Linking to static files in your templates
There are two ways to get a correct link for your static files - using the staticfiles template tag, and making STATIC_URL accessible to your templates. Since you've attempted the latter, we'll stick to that.
Make sure you have 'django.core.context_processors.static' in TEMPLATE_CONTEXT_PROCESSORS. If you haven't redefined TEMPLATE_CONTEXT_PROCESSORS then there is nothing to do since it should be there by default.
Make sure you use RequestContext when rendering your template. Example:
from django.template import RequestContext
# ...
def some_view(request):
# ...
return render_to_response('my_template.html', {
"foo" : "bar", # other context
}, context_instance = RequestContext(request))
You should now be able to use the following in your my_template.html:
<a href="{{ STATIC_URL }}images/vision.jpeg" />
Hosting static files on production server.
If all the static files you need to serve are store in that one directory (C:/Users/Dan/seminarWebsite/static), then you're almost there.

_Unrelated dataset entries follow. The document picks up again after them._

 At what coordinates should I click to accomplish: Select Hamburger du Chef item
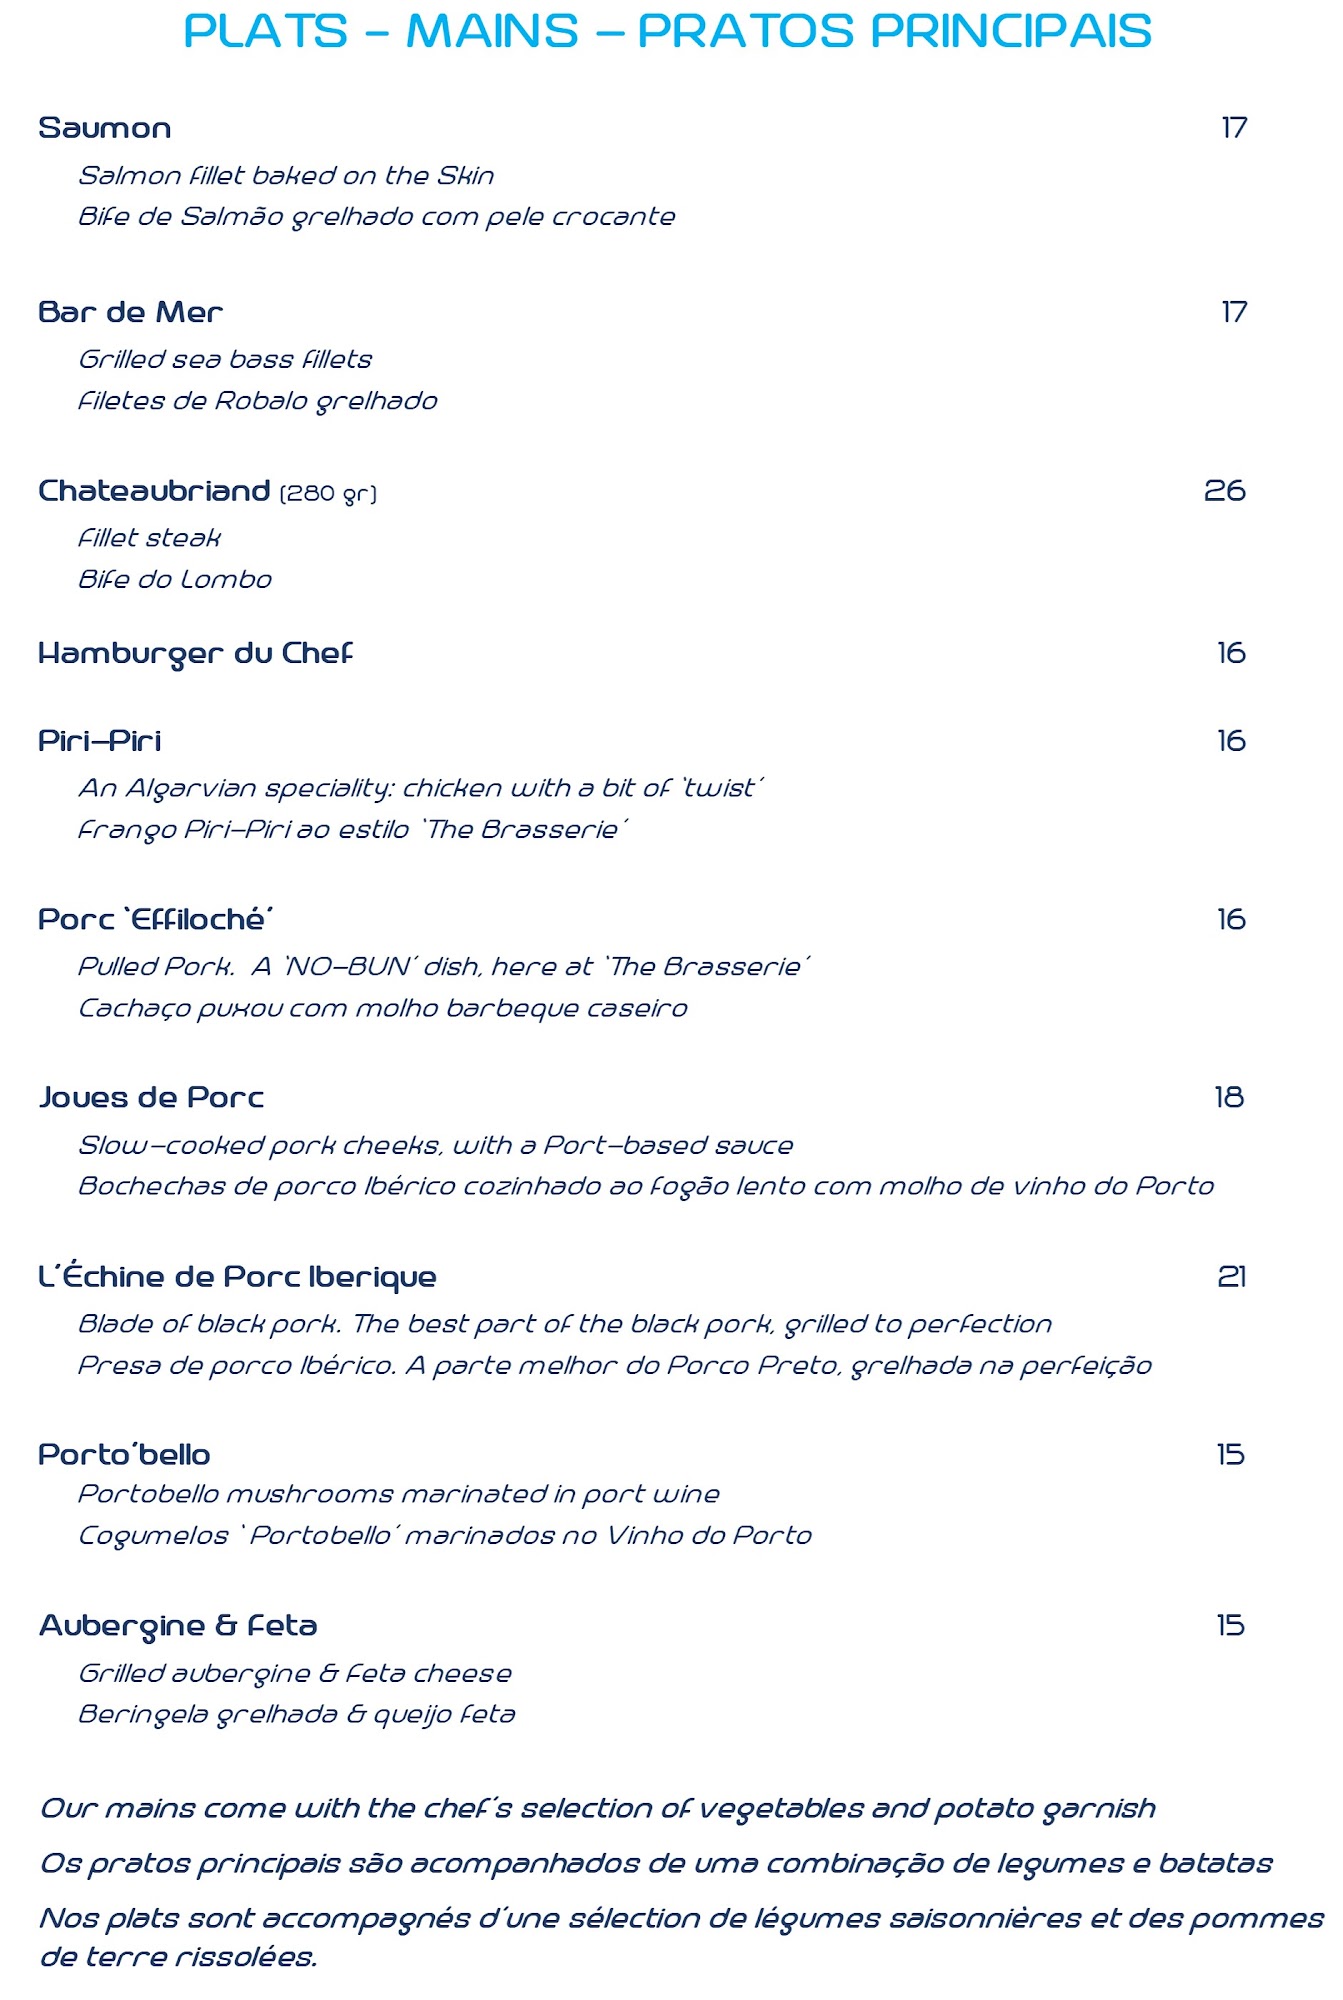195,654
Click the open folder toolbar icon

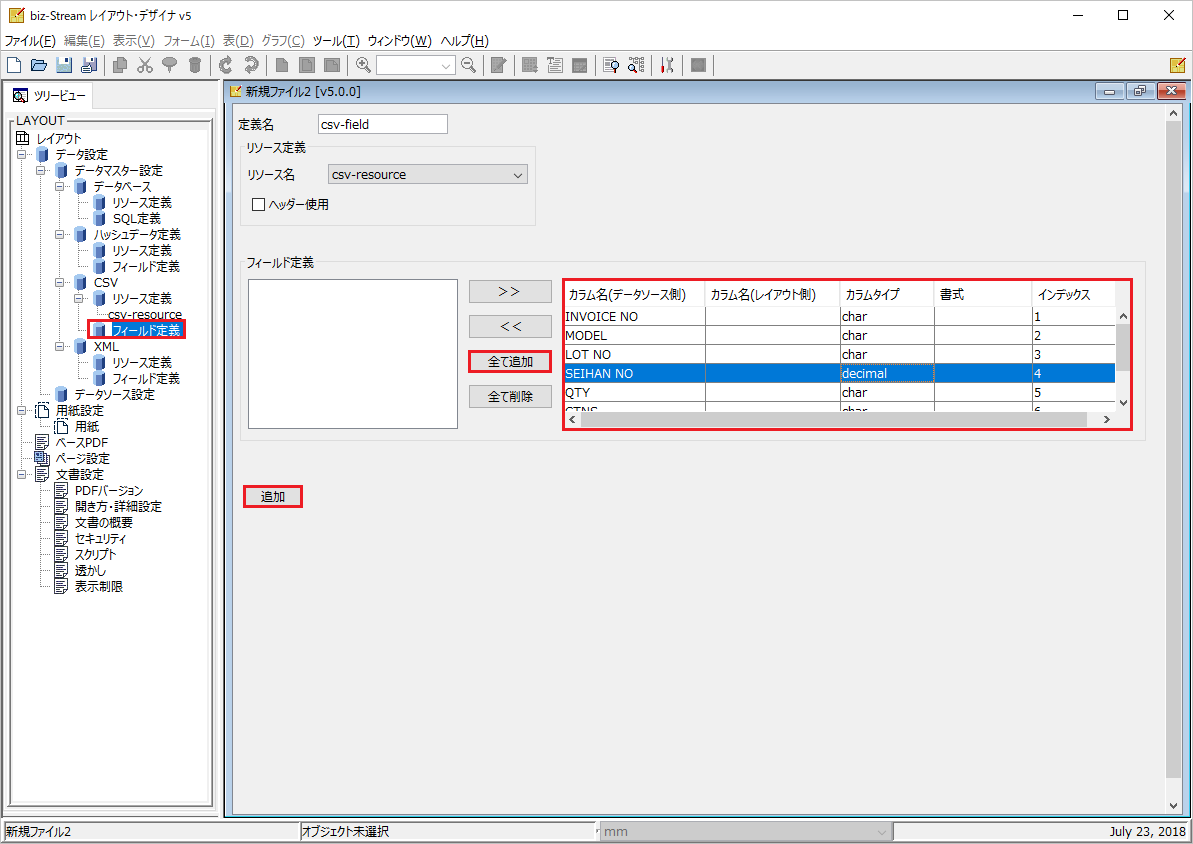(39, 65)
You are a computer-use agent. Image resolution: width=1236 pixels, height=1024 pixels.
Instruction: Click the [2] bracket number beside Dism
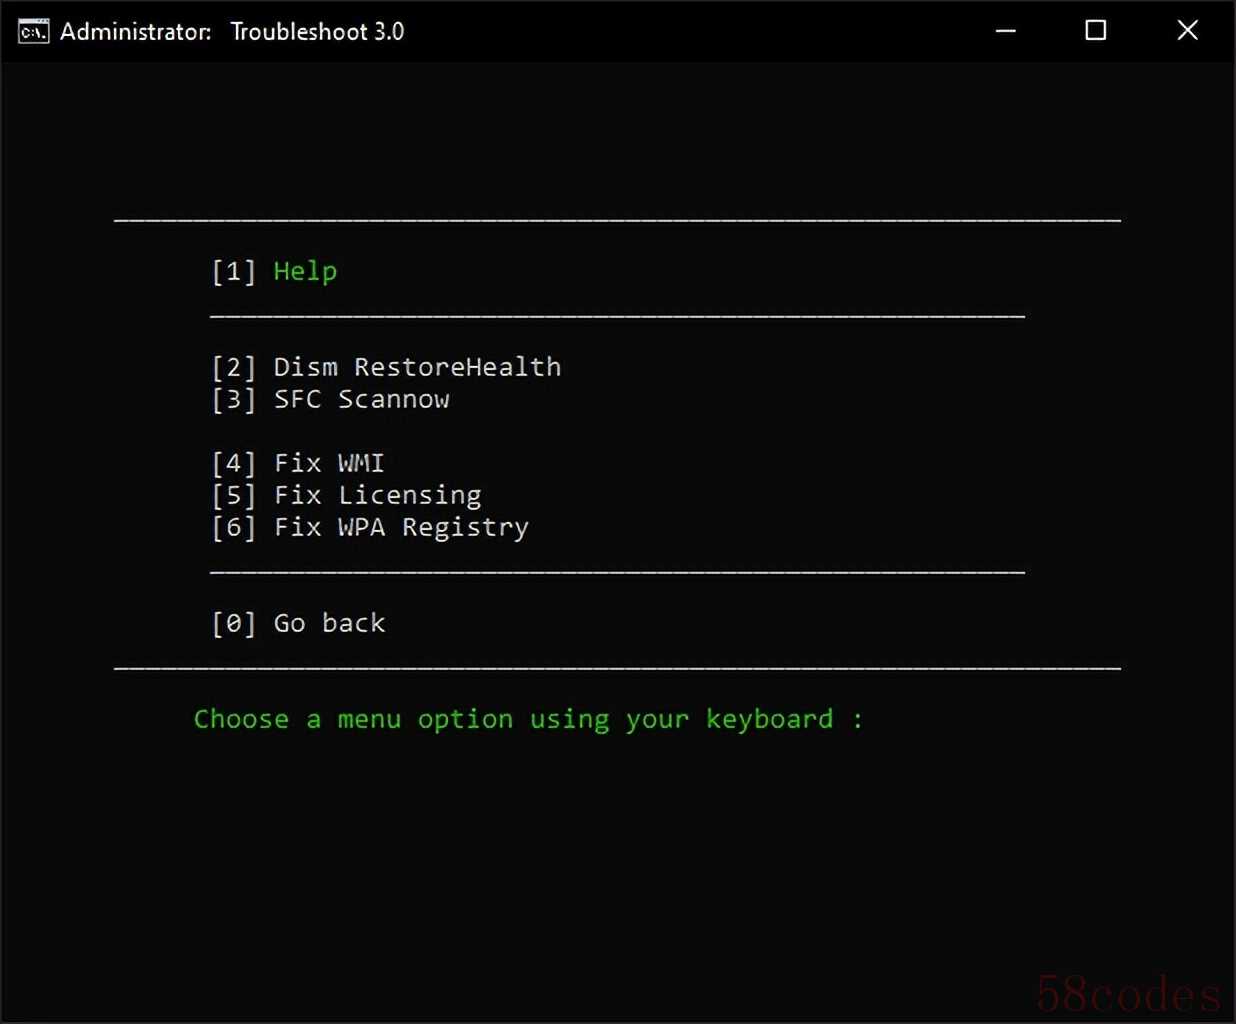pos(234,368)
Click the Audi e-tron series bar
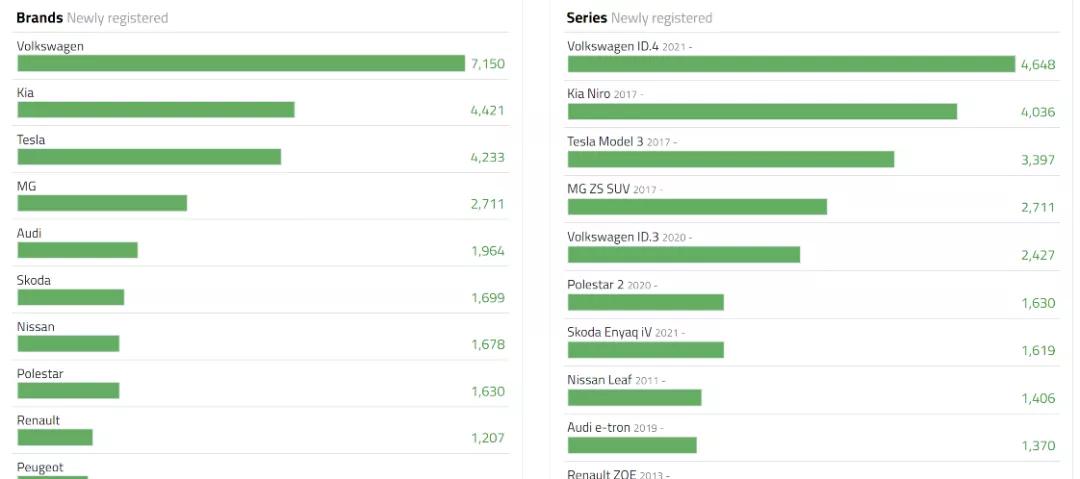The height and width of the screenshot is (479, 1080). [632, 445]

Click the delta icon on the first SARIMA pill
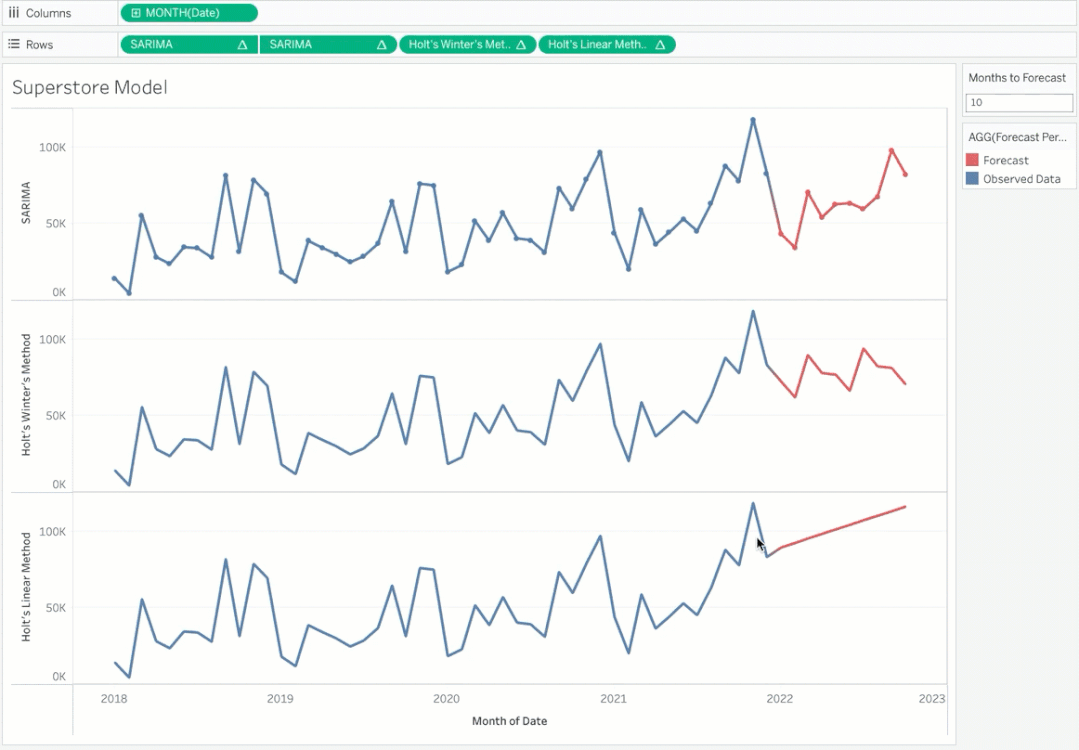pyautogui.click(x=242, y=45)
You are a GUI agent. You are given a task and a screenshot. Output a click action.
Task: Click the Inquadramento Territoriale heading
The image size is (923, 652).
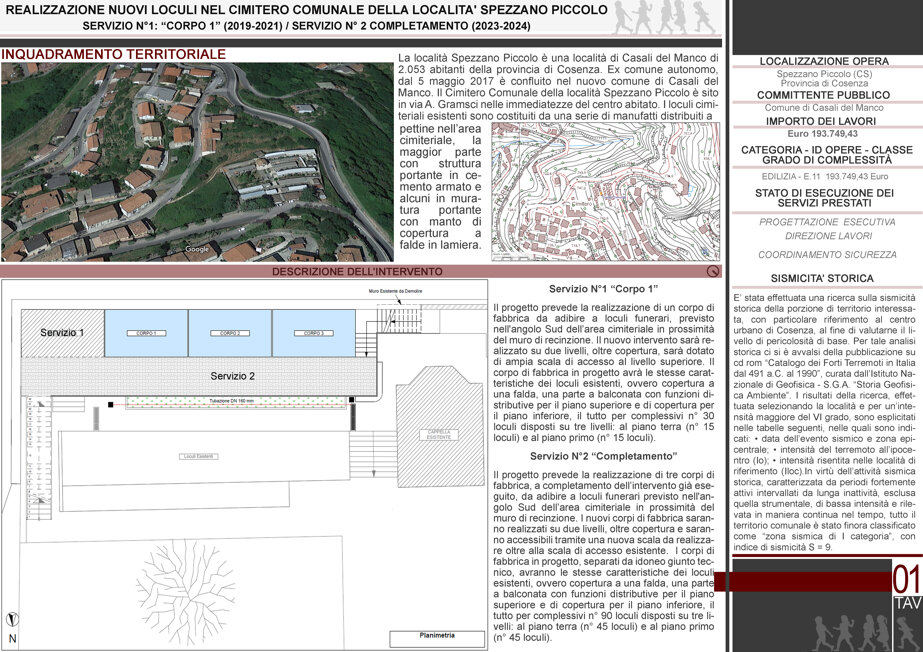114,54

Simple configure your webserver to host that directory on /static/ (or whatever you set STATIC_URL to) and you're good to go.
If you have files scattered in different directories and/or app specific static files, then you'll need to collate them.
Set STATIC_ROOT to the directory where you want to store the collated files.
Run ./manage.py collectstatic to do the collation.
Configure your webserver to host the that directory (STATIC_ROOT) on /static/ (or whatever you set STATIC_URL to).